Donegal has the highest share of its population with no formal education or primary only (21.9%) in the State. Mayo has the next greatest share in the Western Region (17.4%), followed by Leitrim (15.7%) and Roscommon (15.5%) according to the latest Central Statistics Office figures.
A Western Development Commission (WDC) Insights report on the level of education of the adult population of the Western Region of Ireland was released earlier this week. It's findings are based on results from Census 2016.
The report shows the Western Region has a greater share of its population with no formal education or primary only as their highest level of education completed. The difference is particularly large for those with only primary education (13.4% in the Western Region compared with 11.1% in rest of state).

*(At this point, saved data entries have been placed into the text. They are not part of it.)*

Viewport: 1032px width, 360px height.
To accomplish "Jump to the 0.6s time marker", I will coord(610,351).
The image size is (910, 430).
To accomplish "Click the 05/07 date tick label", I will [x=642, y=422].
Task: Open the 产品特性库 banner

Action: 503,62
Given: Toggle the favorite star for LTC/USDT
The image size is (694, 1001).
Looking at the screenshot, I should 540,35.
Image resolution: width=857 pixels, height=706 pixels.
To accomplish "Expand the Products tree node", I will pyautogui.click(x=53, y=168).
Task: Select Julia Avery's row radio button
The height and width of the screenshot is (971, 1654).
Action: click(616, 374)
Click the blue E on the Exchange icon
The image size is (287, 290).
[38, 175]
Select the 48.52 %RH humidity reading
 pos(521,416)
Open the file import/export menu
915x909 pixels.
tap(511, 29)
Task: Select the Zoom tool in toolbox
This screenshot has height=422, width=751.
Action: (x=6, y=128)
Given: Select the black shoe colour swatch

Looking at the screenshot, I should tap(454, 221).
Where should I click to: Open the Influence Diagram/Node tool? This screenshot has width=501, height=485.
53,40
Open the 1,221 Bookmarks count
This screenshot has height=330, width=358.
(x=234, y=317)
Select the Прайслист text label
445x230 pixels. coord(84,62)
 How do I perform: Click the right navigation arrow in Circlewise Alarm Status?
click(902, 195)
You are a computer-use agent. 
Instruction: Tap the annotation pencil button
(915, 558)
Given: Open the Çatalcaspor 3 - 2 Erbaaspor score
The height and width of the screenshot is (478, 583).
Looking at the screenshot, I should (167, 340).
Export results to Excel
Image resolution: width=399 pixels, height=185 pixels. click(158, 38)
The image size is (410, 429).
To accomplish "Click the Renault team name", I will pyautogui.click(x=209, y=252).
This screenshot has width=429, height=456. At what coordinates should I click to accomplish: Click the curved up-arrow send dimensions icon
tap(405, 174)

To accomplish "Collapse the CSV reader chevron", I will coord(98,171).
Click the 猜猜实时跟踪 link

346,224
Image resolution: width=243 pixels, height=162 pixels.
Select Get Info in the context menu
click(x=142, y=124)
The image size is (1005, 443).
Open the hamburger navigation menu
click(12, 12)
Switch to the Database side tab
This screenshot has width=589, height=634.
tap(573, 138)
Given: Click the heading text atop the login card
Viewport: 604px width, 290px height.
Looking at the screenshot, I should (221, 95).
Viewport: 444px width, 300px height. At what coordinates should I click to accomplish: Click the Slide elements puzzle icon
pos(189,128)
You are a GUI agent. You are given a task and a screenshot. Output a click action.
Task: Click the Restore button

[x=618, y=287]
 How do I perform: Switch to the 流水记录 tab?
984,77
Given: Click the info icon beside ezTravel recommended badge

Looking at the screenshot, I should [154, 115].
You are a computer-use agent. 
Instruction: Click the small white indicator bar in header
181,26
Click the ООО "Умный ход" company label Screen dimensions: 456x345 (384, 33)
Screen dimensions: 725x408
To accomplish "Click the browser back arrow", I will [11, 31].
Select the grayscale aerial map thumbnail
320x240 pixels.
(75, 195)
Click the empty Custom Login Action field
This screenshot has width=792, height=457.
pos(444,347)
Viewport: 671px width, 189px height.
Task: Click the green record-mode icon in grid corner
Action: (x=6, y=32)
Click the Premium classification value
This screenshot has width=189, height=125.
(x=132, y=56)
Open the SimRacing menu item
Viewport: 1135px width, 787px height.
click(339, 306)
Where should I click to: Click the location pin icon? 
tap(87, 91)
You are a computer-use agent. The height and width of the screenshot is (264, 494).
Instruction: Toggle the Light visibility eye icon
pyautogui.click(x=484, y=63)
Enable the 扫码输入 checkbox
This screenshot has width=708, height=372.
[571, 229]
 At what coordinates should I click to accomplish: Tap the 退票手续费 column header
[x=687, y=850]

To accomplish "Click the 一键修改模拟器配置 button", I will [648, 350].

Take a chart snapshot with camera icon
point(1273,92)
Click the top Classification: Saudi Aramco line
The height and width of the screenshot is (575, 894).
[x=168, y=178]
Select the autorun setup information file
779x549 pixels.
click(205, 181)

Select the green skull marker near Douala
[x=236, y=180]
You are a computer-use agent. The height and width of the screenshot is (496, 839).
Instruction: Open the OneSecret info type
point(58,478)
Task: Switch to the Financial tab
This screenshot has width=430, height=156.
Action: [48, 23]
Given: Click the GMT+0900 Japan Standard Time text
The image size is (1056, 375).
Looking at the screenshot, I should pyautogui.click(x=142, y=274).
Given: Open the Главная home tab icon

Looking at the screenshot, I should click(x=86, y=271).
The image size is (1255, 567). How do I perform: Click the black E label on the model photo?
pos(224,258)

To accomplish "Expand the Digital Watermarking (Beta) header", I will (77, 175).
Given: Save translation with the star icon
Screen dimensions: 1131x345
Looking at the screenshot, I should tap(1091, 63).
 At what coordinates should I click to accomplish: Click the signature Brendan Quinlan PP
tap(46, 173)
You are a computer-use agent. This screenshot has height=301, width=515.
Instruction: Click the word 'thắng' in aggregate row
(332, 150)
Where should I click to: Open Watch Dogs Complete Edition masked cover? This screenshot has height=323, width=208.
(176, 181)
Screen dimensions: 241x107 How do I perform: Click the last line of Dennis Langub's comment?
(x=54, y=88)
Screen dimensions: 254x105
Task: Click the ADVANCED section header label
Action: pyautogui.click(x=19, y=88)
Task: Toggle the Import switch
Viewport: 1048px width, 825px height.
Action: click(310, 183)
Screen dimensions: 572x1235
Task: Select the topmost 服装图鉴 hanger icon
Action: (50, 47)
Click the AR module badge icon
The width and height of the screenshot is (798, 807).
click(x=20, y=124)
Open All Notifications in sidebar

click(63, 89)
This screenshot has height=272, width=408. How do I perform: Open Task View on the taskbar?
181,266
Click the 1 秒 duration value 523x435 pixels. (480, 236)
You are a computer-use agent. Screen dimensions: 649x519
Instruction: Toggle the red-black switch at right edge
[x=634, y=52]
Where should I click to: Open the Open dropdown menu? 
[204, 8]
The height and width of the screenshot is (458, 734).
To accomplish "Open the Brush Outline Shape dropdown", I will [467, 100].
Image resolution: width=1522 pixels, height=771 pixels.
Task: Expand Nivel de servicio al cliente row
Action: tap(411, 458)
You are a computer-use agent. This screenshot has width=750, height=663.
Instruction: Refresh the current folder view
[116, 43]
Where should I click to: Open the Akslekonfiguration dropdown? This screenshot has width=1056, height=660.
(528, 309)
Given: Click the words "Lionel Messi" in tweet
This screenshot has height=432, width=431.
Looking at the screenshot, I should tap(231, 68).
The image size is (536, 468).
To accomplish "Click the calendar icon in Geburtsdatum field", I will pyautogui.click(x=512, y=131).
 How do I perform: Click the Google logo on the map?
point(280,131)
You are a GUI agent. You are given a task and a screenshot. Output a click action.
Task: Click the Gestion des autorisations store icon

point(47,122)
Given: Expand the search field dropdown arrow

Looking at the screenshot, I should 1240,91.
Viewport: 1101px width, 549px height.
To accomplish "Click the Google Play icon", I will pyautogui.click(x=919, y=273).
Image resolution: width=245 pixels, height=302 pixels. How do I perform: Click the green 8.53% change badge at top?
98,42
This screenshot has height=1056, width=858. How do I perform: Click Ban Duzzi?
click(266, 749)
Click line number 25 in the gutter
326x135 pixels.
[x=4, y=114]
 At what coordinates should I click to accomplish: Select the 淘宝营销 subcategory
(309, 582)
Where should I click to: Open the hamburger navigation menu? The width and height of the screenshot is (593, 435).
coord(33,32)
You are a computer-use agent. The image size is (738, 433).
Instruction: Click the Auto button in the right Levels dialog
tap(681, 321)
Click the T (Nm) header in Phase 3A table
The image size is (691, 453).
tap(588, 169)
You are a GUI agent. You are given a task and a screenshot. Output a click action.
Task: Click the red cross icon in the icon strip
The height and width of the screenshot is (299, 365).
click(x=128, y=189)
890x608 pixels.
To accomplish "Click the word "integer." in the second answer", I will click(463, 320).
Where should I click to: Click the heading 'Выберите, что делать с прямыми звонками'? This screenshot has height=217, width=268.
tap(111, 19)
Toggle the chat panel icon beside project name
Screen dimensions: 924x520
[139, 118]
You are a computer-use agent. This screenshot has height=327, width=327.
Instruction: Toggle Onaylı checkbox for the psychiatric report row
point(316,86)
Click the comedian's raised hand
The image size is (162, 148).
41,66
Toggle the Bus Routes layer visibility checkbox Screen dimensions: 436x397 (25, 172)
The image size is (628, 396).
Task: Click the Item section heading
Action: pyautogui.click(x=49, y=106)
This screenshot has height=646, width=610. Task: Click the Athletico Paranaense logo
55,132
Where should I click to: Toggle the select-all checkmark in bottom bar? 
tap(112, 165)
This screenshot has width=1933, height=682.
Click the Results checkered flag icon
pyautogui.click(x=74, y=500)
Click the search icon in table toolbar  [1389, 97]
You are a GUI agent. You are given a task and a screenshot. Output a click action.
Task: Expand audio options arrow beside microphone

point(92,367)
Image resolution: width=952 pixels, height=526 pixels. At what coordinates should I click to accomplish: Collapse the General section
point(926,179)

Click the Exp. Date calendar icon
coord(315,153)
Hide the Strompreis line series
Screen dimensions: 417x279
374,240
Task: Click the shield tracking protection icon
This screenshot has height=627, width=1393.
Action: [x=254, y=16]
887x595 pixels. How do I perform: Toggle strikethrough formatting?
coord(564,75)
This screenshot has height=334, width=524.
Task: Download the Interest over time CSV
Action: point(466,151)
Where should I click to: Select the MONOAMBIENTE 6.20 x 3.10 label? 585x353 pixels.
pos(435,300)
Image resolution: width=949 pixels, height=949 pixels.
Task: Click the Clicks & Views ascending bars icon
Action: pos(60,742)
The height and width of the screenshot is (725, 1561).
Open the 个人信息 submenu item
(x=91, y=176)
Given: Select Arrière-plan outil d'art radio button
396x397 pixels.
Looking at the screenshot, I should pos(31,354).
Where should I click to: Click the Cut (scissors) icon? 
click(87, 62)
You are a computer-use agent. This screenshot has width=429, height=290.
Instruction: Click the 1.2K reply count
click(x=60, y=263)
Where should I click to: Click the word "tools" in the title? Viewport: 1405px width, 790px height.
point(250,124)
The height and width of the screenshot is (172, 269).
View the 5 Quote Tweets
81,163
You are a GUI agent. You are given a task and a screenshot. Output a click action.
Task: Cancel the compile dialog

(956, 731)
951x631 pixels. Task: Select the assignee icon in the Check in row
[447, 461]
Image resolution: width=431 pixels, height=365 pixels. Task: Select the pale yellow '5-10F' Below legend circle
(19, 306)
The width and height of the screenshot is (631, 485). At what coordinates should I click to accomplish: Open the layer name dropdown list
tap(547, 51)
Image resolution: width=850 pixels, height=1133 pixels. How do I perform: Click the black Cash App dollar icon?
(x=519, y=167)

For qualification levels between lower secondary and ordinary bachelor degree/professional qualification, the share is quite similar in both areas. At the highest levels of education however the difference between the Western Region and the rest of state is quite substantial; 10.2% have an honours bachelor degree/professional qualification in the Western Region compared with 11.7% in the rest of the state, while for postgraduate degree/diploma it is 8.5% compared with 10.1%.
Third level qualification
There are also significant differences across western counties. At 55.2%, Galway City has the second highest share of residents with a third level qualification in Ireland. Within the region, Galway County, Clare and Sligo have the next highest shares of third level graduates. Donegal has the lowest share of residents with third level qualifications in the region (33.4%) and is fifth lowest nationally.
Donegal also has the highest share of its population with no formal education or primary only (21.9%) in the State. Mayo has the next greatest share in the Western Region (17.4%), followed by Leitrim (15.7%) and Roscommon (15.5%). The older age profile and economic profile of these counties, with high employment in more traditional sectors, contributes to this.
There are significant gender differences in education level. Well over a third (36.3%) of men in the Western Region have either no formal education, or primary or lower secondary (Inter/Junior Cert) only. This is compared to about a quarter (26.6%) of women. In contrast, while 23% of men have a third level degree (ordinary bachelor degree/professional qualification or higher), 32.1% of women hold such a qualification.
Significant male out-migration, especially among younger age groups who are more likely to hold higher qualifications, has influenced this.